If adopted, the MDHHS rule would ban the sale of flavored vapor products regardless of market authorization from the FDA.

The flavor ban proposed by MDHHS goes well beyond the federal Tobacco Control Act standard by indiscriminately banning flavored products whether they have a marketing order or not. While states are well within their rights to adopt laws that are stricter than FDA regulations, state legislatures and departments of health are not equipped to perform the type of scientific review that might support such restrictions. As a case in point, the FDA’s Center for Tobacco Products (CTP) has spent the past several years hiring hundreds of new employees just to meet the anticipated needs of the agency as it reviews potentially thousands of PMTAs.

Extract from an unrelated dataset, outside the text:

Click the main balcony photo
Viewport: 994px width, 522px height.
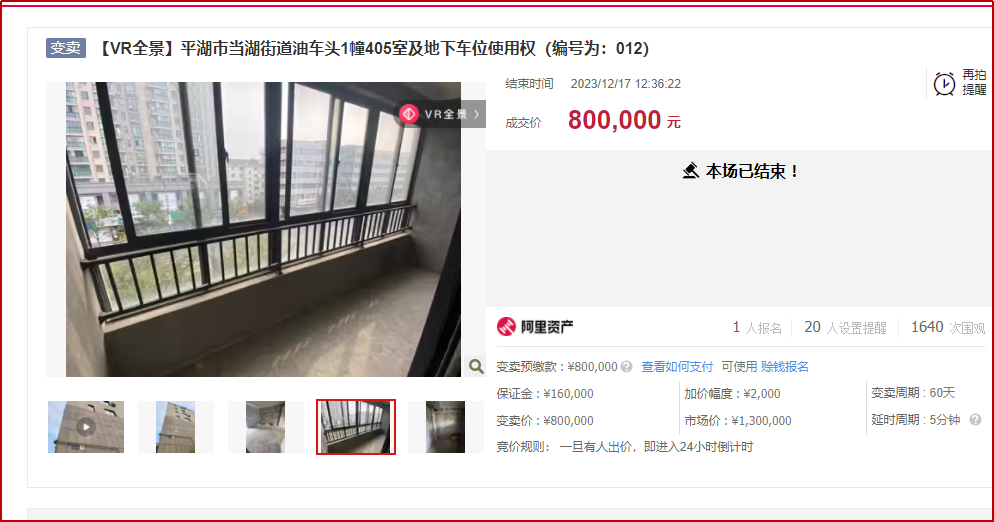(264, 229)
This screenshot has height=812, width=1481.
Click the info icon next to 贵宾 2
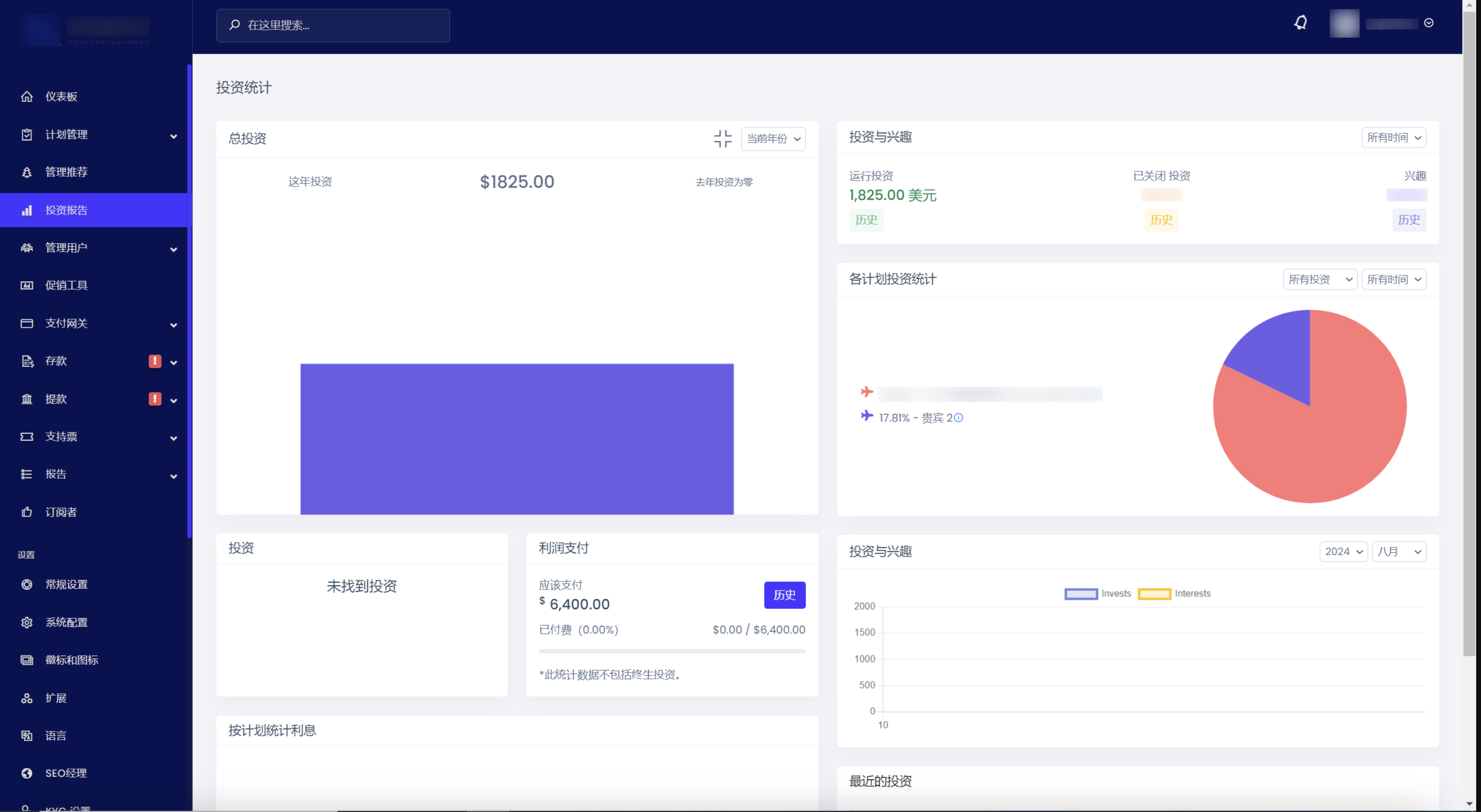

By way of background, all tobacco and non-therapeutic nicotine products that were not on the market in the U.S. before February 15, 2007 must receive market authorization from the FDA. Manufacturers of new, safer nicotine products must submit a premarket tobacco application (PMTA). If the FDA accepts their application, a manufacturer has up to one year to continue selling their products. This is one of many steps toward receiving a marketing order.

The Tobacco Control Act established the PMTA process. The law also grants FDA the discretion to allow new products on the market while applications are being reviewed. This is a provisional authorization subject to revocation at any time. Not only is this standard enshrined in US law, but it was recently upheld in federal court.